Über Sinn und Unsinn von Gendersprache wird in den Sozialen Medien diskutiert. Wie wird es in den Schulen in Triberg gehandhabt? Wie gehen Schüler:innen und Lehrer*innen mit dem Thema um?
„Wir haben das Thema tatsächlich im Kollegium schon mehrfach besprochen“, sagt Oliver Kiefer, Schulleiter des Triberger Gymnasiums, „aber ganz bewusst keine einheitlichen Regeln aufgestellt.“ Das spiegele auch die Uneinheitlichkeit und Vielschichtigkeit wider, wie mit dem Thema Gendern in der Gesellschaft umgegangen werde.
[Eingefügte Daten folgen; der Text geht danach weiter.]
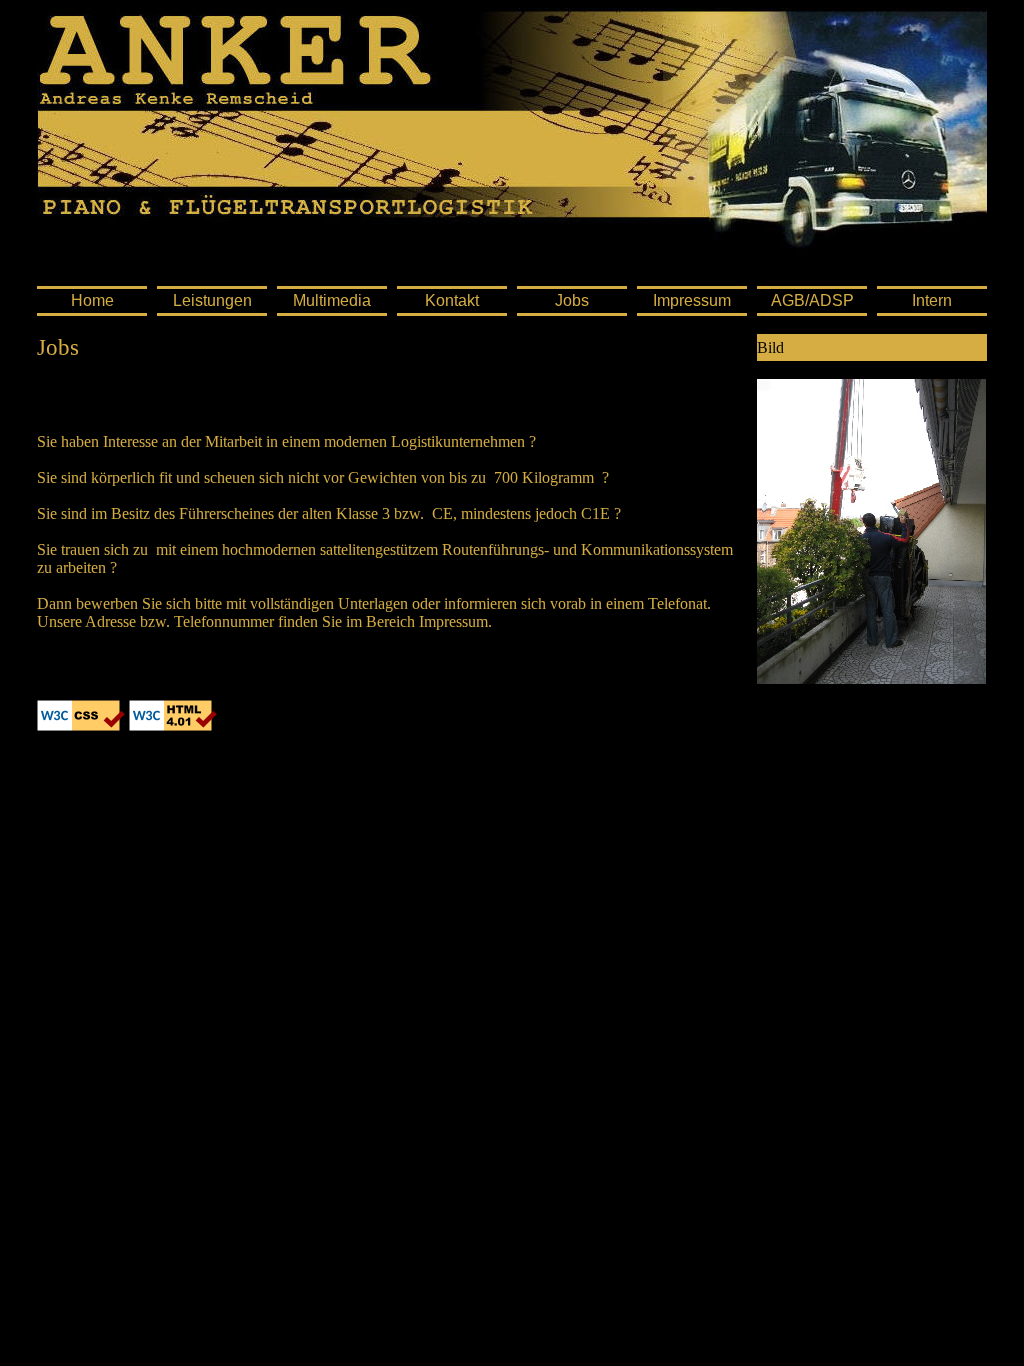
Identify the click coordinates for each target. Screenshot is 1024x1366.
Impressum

Wichtig ist Kiefer die Lesbarkeit seiner Texte, auch in der Kommunikation mit Schülern und Eltern. Wenn er dabei von „Schülerinnen und Schülern“ rede oder schreibe, leide die Lesbarkeit nicht. Er nutze auch gerne neutrale Formulierungen wie „Lehrkräfte“, verzichte aber auf Schreibweisen mit Doppelpunkt oder Sternchen. Wenn das jemand anders handhabe, sei das vertretbar.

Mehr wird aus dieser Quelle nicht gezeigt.